I was thinking the same thing after I was talking to my sister about electric fencing and she thought I was talking about invisible fencing. I don't have goats yet so I dont know if it would work but i think you should put the electro net around the perimeter of the invisible fence for when it beeps they will associate the beeping with shock and then later remove the netting. i would also keep the flags in to


----------



## Squirrelgirl88 (Apr 3, 2012)

From some of the things I have read I would say NO. Someone - sorry don't remember who - said they watched a bigger goat shove a smaller goat through the electric fence to break the current so the others could walk through. 

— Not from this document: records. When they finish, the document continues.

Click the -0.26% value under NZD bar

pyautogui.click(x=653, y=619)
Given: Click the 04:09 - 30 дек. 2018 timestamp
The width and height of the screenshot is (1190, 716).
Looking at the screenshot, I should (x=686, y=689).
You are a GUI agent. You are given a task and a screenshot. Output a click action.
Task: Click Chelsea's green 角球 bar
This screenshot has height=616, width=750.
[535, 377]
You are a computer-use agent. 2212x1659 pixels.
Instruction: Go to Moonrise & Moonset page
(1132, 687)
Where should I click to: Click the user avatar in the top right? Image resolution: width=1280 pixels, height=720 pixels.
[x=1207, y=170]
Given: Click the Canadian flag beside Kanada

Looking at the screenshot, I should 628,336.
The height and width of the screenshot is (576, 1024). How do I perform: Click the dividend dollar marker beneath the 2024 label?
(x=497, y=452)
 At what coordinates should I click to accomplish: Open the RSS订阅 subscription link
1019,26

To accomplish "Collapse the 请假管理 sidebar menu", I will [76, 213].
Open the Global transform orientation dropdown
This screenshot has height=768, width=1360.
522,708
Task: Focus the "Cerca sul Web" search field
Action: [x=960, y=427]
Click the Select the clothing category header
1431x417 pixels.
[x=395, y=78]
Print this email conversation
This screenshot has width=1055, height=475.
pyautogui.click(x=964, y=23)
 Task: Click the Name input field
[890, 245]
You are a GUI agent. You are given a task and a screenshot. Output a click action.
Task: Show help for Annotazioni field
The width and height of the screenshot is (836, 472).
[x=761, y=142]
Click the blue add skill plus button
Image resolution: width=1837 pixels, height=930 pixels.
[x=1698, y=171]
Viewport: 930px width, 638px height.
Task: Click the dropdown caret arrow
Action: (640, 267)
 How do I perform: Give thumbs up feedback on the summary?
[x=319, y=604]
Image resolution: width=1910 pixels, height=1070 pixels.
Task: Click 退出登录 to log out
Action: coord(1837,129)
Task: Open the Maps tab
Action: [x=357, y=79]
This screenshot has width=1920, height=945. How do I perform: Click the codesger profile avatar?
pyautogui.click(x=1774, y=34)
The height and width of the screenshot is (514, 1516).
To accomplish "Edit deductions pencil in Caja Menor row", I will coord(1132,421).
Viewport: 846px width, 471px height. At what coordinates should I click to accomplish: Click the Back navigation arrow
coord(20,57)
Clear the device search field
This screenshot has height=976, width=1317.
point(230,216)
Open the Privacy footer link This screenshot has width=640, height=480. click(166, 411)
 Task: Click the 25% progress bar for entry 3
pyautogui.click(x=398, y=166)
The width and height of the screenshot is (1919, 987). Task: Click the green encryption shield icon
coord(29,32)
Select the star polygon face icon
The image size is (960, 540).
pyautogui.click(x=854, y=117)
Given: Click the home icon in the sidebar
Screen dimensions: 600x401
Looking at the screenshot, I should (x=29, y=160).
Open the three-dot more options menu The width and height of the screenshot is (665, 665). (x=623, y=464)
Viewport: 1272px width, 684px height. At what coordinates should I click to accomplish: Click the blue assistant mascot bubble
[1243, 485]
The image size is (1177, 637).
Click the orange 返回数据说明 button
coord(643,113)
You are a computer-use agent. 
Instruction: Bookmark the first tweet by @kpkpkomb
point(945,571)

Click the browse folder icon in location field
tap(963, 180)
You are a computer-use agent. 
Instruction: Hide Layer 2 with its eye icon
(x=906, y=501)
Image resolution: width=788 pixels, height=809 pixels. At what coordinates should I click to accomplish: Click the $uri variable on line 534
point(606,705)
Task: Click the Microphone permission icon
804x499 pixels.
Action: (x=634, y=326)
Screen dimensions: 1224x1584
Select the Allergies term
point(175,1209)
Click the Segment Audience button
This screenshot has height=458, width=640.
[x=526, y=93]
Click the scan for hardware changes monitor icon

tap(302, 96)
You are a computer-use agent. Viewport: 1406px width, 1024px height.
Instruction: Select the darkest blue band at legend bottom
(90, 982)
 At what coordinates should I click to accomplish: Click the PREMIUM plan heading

I would say judging by my goats and their behavior, they would both electricute themselves before they figured out what was causing the shock. They aren't stupid, just VERY stubborn.


----------



## Tapsmom (Apr 4, 2012)

I was just curious.  I only have two ND at the moment and I was gauging at how quickly they have learned some things.  I.e they only touched the electric fence once.  any other time has been by accident and that has only occured a handful of times over the year.  I have also been reinforcing good manners and it only took a little squirt from a tiny squirt gun to reinforce what "back" meant when I was opening the gate to leave  When we let them out in the yard they don't tend to go far, but I wanted to have some additional reinforcement so they didn't wander out of our yard if it was posible.  We have a large yard BTW.


----------



## redtailgal (Apr 4, 2012)

I'm sure that goats are smart enough to learn the boundaries.  But, how will you protect them from stray dogs etc?


----------



## Tapsmom (Apr 6, 2012)

Hi Redtailgal. We wouldn't be using it when we weren't around. I was just thinking that when we are home we don't have to keep following them around and I have a difficult neighbor and want to make sure they don't wander onto her property if we run in to go to the bathroom or the kids are outside ajnd "forget" to make sure they are in the yard.  It is a fairly large yard, but if they get startled and run I want to make sure they run within a certain area


----------



## redtailgal (Apr 6, 2012)

Hmm.  I've seen startled livestock before, including my goats.  Keeping in mind that I am new to goats, I would NOT trust an underground fence to stop my goats.  When they are startled, they head for the barn, and NOTHING will stop them.  Scared goats seem to go into a instinctive panic mode, and will plow right thru what ever is between them and their "safe zone".

Not saying it wouldnt work, but I sure wouldnt try it.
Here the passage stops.